**EXERCISES TO COMPLETE:**
A. In the excerpt about A Farewell to Alms, what is a broom in India described as?
B. According to the excerpt about A Farewell to Alms, which behaviors does Clark mean by "worker discipline"? List all of them.

Clark is not wrong to claim that the West, often with the best of intentions, has contributed to overpopulation in the developing world. Western medicine, he argues, has lengthened life spans in poor countries without increasing their productive capacities, resulting in more, poorer people. Yet Clark is so wedded to the idea that productivity and productivity alone determines wages that he doesn't consider the role of supply and demand in the labor market. Much of the developing world has too many people competing for too few jobs. And when people are so plentiful and so inexpensive to employ, there is little incentive for a country to industrialize.
Traveling in India three years ago, I was struck by the fact that I never saw an industrially produced broom. To this day, a broom in India is a stick with straw tied to one end. This is not because India lacks the technology to mass-produce brooms in a factory; it is because there is no incentive to do so. For instance, when one can hire a maid for, say, a dollar a day, there's little reason to invest in a labor-saving device like a broom, let alone a vacuum cleaner. Conversely, when labor is scarce and relatively expensive, the demand for time-saving devices goes up. Such devices in turn increase productivity, leading to the virtuous cycle of development. Overpopulation in developing countries is likely a key reason this cycle doesn't get going.
The real danger of the argument put forth in A Farewell to Alms is its assumption that political passivity, in rich and poor countries alike, fosters economic growth. Clark sees development as a rising tide that lifts all boats, with the biggest benefits going to the least skilled workers. If "worker discipline," by which Clark means showing up on time (without children in tow) and working diligently through the day without breaking for snacks or cigarettes, is the key to development, workers should just buckle down and do as they're told. But to the extent that developed nations have been able to build fairer economies, it has been because workers didn't sit back and take it--they organized, in politics and in the workplace. When Clark mentions that in modern-day England "the lowest-paid [tenth of the population] still gets about 40 percent of the average wage," this is largely because Britain's minimum wage is about twice the US minimum wage. In the deregulated United States, the working poor are common; one in six Americans makes less than 35 percent of the average wage, compared with just one in twenty Brits. In Clark's world, even the wage gap closes if left to the market. Yet notice that when today's rising generation of American women decided feminism was for their mothers, the male/female wage gap, which had been closing for decades, stagnated. And notice too that when a generation of American workers decided unions were for Grandpa in the mine and Daddy in the factory, not themselves in the office, inequality swung back to Gilded Age levels.

**PROVIDED RECORDS:**
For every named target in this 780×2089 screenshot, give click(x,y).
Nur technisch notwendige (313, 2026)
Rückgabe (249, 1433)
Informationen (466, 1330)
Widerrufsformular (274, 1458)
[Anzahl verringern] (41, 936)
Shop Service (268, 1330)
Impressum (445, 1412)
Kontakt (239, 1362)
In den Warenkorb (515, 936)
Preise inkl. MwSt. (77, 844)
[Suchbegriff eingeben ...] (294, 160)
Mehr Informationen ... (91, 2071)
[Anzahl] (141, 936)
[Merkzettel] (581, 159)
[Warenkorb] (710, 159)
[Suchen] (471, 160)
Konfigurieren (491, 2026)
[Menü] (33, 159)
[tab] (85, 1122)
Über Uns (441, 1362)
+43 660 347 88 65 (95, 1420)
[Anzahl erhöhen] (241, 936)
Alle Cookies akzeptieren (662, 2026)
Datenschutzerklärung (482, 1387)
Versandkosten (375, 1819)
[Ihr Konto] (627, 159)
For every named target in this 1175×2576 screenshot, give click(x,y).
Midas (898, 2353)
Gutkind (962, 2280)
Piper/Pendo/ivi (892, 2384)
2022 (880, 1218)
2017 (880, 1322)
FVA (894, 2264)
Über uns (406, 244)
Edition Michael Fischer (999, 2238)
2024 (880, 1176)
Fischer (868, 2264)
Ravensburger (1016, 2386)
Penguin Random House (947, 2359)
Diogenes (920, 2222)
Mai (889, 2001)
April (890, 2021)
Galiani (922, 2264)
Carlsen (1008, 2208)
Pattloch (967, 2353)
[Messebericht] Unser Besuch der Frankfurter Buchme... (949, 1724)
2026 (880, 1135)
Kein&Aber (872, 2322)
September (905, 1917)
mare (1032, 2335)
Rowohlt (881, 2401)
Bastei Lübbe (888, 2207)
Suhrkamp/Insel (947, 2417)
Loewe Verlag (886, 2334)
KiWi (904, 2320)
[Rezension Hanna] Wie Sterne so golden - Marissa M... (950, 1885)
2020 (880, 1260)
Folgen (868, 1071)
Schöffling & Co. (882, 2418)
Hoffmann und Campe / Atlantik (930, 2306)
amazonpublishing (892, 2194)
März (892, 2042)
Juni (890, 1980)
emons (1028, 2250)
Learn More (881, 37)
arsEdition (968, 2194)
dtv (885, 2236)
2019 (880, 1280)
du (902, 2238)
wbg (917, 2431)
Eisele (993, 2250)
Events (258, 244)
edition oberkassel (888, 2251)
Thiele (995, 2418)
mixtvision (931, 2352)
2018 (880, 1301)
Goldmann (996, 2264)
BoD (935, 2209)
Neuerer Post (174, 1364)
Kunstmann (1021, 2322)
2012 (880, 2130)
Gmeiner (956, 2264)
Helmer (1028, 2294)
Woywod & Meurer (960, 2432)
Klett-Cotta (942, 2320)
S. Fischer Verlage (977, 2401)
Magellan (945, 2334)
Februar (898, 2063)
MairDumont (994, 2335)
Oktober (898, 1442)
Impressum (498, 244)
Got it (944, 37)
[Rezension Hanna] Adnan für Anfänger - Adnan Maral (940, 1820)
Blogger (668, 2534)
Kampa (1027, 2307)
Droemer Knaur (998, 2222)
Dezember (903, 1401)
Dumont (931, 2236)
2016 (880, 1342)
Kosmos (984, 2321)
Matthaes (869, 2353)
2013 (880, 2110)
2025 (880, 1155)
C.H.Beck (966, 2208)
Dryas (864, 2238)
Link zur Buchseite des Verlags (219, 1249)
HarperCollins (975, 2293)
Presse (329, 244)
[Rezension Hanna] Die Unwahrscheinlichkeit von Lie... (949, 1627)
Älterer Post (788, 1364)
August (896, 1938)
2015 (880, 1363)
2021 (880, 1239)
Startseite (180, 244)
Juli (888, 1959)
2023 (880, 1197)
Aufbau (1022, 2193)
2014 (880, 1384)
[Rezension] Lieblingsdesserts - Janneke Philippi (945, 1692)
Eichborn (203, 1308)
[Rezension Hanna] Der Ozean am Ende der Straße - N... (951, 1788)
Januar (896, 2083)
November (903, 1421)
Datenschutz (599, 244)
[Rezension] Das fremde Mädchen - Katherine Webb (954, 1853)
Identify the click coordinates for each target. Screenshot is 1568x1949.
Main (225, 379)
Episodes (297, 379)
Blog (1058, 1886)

**ANSWERS FOR THIS EXERCISE:**
A. A stick with straw tied to one end.

B.
- Showing up on time
- Coming without children in tow
- Working diligently through the day
- Not breaking for snacks or cigarettes